Though ultimately remembered for his fortitude in leading the British people through the Second World War the greatest hurt carried by Winston Churchill was that meted out by his parents. His father detested him; his mother barely paid him any attention. To them he was a disappointment as a student and failed to graduate from Sandhurst with a high enough rating to gain entry into his father’s preferred regiment. In a letter to Winston, his father wrote these words:
Do not think I am going to take the trouble of writing to you long letters after every failure you commit and undergo. … I no longer attach the slightest weight to anything you may say about your own acquirements and exploits. … If you cannot prevent yourself from leading the idle useless unprofitable life you have had during your schooldays and later months, you will become a mere social wastrel one of the hundreds of the public school failures, and you will degenerate into a shabby unhappy and futile existence. If that is so you have to bear all the blame for such misfortunes yourself.
Winston’s father then ended the letter brutally: “Your mother sends her love.”

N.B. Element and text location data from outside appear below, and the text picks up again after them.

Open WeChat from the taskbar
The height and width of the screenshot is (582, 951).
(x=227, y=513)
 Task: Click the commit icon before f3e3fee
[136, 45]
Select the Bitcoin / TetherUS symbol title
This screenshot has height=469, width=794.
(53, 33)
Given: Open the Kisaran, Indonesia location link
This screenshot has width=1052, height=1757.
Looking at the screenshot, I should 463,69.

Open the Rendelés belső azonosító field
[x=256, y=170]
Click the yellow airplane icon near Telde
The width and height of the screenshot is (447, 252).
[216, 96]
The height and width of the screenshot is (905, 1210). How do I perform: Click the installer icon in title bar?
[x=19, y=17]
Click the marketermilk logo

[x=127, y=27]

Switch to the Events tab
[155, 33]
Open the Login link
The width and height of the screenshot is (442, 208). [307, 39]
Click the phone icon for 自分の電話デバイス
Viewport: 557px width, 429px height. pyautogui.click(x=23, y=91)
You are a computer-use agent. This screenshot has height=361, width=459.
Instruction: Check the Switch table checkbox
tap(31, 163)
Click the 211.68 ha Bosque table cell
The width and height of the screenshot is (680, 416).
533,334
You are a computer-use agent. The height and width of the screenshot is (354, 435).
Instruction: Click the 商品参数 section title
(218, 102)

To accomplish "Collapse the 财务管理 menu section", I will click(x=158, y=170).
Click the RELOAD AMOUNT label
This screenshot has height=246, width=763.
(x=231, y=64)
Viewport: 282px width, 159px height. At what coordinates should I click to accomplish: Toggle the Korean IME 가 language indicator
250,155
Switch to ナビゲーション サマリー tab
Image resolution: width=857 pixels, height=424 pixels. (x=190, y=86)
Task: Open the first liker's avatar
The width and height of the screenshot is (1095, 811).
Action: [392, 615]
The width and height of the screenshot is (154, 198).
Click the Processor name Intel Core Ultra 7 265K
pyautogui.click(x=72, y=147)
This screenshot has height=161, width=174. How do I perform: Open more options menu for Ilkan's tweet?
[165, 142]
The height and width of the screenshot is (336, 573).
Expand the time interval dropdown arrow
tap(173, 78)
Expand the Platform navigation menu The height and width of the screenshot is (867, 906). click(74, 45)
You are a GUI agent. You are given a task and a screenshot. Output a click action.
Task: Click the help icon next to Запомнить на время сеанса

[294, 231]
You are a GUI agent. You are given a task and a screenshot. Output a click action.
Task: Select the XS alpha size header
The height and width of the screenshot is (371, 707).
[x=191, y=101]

The tongue: how powerful, how dangerous; and how utterly difficult to control. Humanity is called to subdue and care for creation, but we cannot even tame our own tongues. Because as St. James reminds us, echoing the words of Jesus – what comes out of our mouths is but a reflection of what is within our hearts. Our tongue is a barometer of our spirituality – it reveals as much as our deeds whether there is true faith at work in our lives. A pure heart cannot produce evil speech. And perhaps the deadliest sin of the tongue is inconsistency – remembering the accusation of the Native American Indian against their European invaders: “Beware of he who speaks with forked tongue.” As Christian people whose true faith is worked outward in good deeds, our speech must be about blessing always, and must eschew the double-ness of blessing some and cursing others.
St. James is intensely practical in his letter to the young Christian community. Faith is only shown to be true faith if matched by our deeds – and how much do we need to guard our speech in that; our tongues our most powerful member – for good or for ill.